[Stated problem] Copy the items below, starting at the line that contains "Tilausajot Turku (108, 798)" and ending at the line that contains "Breathing Techniques for", with both of those lines included. Leave the pictures out of your copy.

━━━ Records supplied

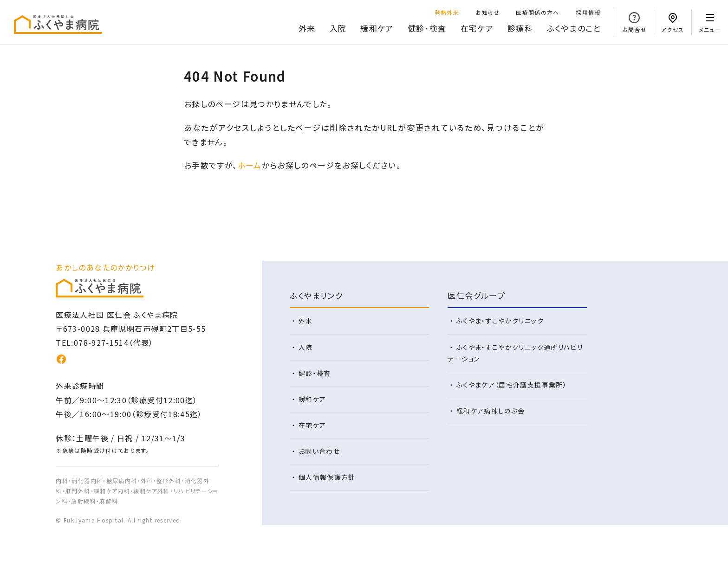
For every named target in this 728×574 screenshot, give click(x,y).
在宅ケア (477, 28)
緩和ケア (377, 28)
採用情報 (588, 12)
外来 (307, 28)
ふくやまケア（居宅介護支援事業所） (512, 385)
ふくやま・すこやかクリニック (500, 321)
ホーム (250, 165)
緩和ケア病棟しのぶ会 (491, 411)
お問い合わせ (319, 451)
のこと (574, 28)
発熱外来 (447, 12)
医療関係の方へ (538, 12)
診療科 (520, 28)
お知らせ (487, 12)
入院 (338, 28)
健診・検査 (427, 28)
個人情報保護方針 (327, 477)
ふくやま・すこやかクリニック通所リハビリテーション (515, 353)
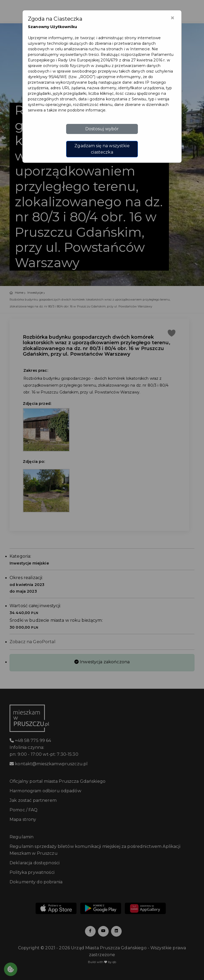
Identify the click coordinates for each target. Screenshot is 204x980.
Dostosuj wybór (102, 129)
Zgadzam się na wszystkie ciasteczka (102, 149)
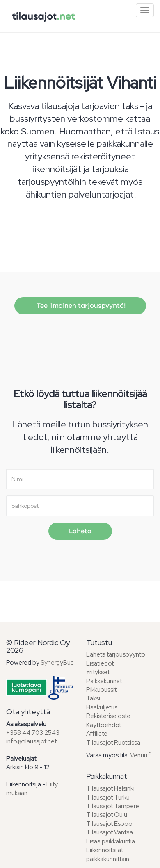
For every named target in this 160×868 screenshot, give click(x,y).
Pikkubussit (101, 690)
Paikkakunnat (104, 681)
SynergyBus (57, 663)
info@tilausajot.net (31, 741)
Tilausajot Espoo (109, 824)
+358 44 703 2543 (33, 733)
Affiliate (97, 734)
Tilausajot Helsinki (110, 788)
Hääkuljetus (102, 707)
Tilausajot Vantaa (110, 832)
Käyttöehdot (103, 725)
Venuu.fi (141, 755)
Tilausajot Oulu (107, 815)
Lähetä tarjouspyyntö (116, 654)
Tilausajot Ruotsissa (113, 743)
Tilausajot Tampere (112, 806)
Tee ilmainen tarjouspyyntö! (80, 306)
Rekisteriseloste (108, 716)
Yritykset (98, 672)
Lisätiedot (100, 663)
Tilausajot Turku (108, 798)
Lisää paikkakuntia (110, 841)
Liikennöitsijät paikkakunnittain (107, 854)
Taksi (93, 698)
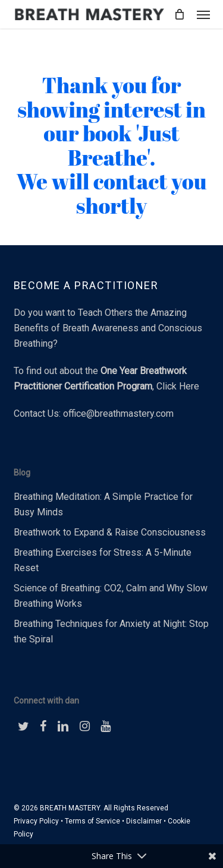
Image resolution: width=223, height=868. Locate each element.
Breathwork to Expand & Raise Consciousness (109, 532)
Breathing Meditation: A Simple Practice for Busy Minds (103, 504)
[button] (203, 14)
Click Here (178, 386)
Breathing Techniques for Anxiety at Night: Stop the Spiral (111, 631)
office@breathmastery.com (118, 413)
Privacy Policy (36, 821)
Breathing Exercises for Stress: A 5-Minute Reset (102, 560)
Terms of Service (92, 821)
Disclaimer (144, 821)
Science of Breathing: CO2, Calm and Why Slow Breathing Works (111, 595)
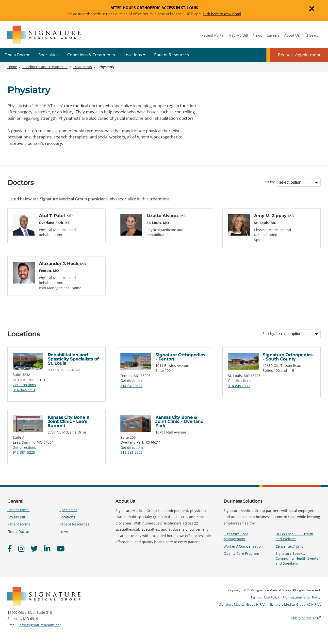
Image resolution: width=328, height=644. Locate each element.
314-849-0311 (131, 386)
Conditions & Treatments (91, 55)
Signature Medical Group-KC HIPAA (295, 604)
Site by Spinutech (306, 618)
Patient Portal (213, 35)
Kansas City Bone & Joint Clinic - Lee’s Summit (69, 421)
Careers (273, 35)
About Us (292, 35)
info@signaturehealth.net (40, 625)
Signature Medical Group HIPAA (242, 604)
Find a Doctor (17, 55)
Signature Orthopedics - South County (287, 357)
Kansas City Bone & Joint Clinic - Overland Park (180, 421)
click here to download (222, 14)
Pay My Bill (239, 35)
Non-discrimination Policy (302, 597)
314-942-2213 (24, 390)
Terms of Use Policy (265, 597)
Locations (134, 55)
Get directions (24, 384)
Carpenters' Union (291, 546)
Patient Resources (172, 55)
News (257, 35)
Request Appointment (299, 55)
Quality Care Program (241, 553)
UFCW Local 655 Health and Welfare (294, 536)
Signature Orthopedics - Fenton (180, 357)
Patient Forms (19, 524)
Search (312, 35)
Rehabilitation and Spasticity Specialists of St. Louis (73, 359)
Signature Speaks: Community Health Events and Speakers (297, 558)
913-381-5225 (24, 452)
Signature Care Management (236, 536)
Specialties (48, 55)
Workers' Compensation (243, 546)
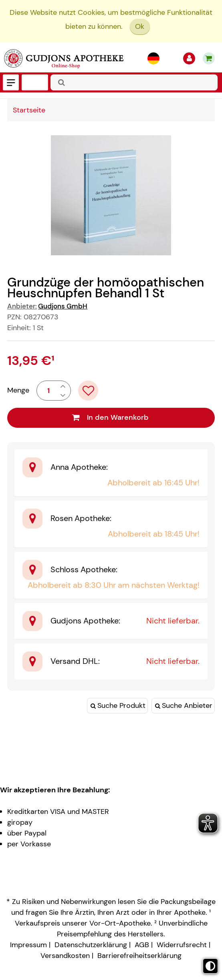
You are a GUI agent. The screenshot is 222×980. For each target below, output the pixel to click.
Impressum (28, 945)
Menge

━━━━━━

[Output of the exercise]
Tilausajot Turku (108, 798)
Lisää paikkakuntia (110, 841)
Liikennöitsijät paikkakunnittain (107, 854)
Taksi (93, 698)
Image resolution: width=223, height=868. Locate each element.
Breathwork to Expand & Raise Consciousness (109, 532)
Breathing Meditation: A Simple Practice for Busy Minds (103, 504)
[button] (203, 14)
Click Here (178, 386)
Breathing Techniques for Anxiety at Night: Stop the Spiral (111, 631)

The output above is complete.